To train the English parser, run:

./run_parser.py with word_emb_path=aligned_fasttext/wiki.multi.min.en.vec

This command saves the model under artifacts directory. To train the other parsers, run:

./run_parser.py with artifacts_dir=artifacts_{lang} corpus.lang={lang} \
  word_emb_path=aligned_fasttext/wiki.multi.min.{lang}.vec \
  load_types_vocab_from=artifacts/vocab.yml

Once finished, to make it easier for running further experiments, create a JSON file named prag.json with the content:

{
  "load_src": {
    "en": ["artifacts", "{epoch_en}_model.pth"],
    "ar": ["artifacts_ar", "{epoch_ar}_model.pth"],
    "de": ["artifacts_de", "{epoch_de}_model.pth"],
    "es": ["artifacts_es", "{epoch_es}_model.pth"],
    "fr": ["artifacts_fr", "{epoch_fr}_model.pth"]
  },
  "main_src": "en",
  "src_key_as_lang": true
}

Replace {epoch_en/ar/de/es/fr} with the actual value of the model parameter file under the corresponding artifacts directory.

Taggers

To train the English tagger, run:

./run_tagger.py with artifacts_dir=tagger_artifacts word_emb_path=aligned_fasttext/wiki.multi.min.en.vec

To train the other taggers, run:

./run_tagger.py with artifacts_dir=tagger_artifacts_{lang} corpus.lang={lang} \
  word_emb_path=aligned_fasttext/wiki.multi.min.{lang}.vec \
  load_tags_vocab_from=tagger_artifacts/vocab.yml

As before, create a JSON file named prag_tagging.json with a similar content, replacing the paths to the taggers' artifacts directories and model parameter files accordingly.

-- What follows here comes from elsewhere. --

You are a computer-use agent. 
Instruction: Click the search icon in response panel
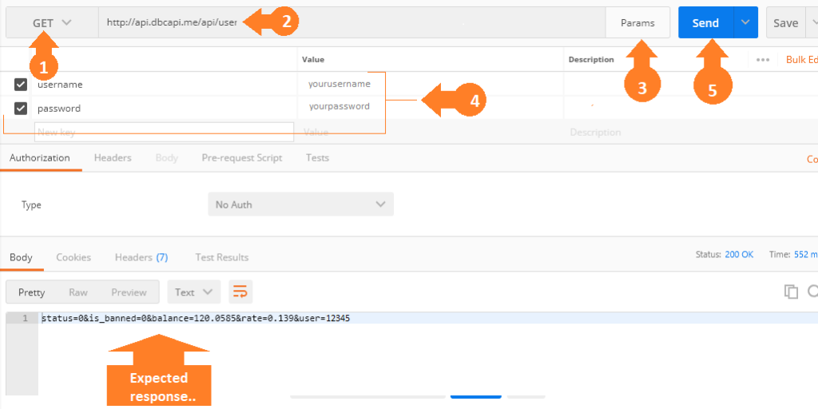[812, 292]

Running majority voting baseline

Parsing

./run_majority.py with prag.json corpus.lang={lang} word_emb_path=aligned_fasttext/wiki.multi.min.{lang}.vec -f

Tagging

./run_majority_tagging.py with prag_tagging.json corpus.lang={lang} \
  word_emb_path=aligned_fasttext/wiki.multi.min.{lang}.vec -f

Running PPTX baseline

Parsing

./run_pptx.py with prag prag.json artifacts_dir=pptx_artifacts corpus.lang={lang} \
  word_emb_path=aligned_fasttext/wiki.multi.min.{lang}.vec

Tagging

./run_pptx_tagging.py with prag prag_tagging.json artifacts_dir=pptx_tagging_artifacts corpus.lang={lang} \
  word_emb_path=aligned_fasttext/wiki.multi.min.{lang}.vec

Running our method (uniform LOP weights)

Parsing

./run_pptx.py with prag_gmean prag.json artifacts_dir=gmean_artifacts corpus.lang={lang} \
  word_emb_path=aligned_fasttext/wiki.multi.min.{lang}.vec

Tagging

./run_pptx_tagging.py with prag_gmean prag_tagging.json artifacts_dir=gmean_tagging_artifacts corpus.lang={lang} \
  word_emb_path=aligned_fasttext/wiki.multi.min.{lang}.vec

Learning the LOP weights

Parsing

./learn_weighting.py with prag.json artifacts_dir=lopw_artifacts corpus.lang={lang} \
  word_emb_path=aligned_fasttext/wiki.multi.min.{lang}.vec -f

Tagging

./learn_weighting_tagging.py with prag_tagging.json artifacts_dir=lopw_tagging_artifacts corpus.lang={lang} \
  word_emb_path=aligned_fasttext/wiki.multi.min.{lang}.vec -f

Running with learned LOP weights

Parsing

./run_pptx.py with prag_lopw prag.json artifacts_dir=lopw_artifacts overwrite=True \
  corpus.lang={lang} word_emb_path=aligned_fasttext/wiki.multi.min.{lang}.vec \
  load_src2ws_from=lopw_artifacts/src2ws.yml

Tagging

./run_pptx_tagging.py with prag_lopw prag_tagging.json artifacts_dir=lopw_tagging_artifacts overwrite=True \
  corpus.lang={lang} word_emb_path=aligned_fasttext/wiki.multi.min.{lang}.vec \
  load_src2ws_from=lopw_tagging_artifacts/src2ws.yml

(Optional) Sacred: an experiment manager

Almost all scripts in this repository use Sacred. The scripts are written so that you can store all about an experiment run in a MongoDB database. Simply set environment variables SACRED_MONGO_URL to point to a MongoDB instance and SACRED_DB_NAME to a database name to activate it. Also, invoke the help command of any such script to print its usage, e.g., ./run_parser.py help.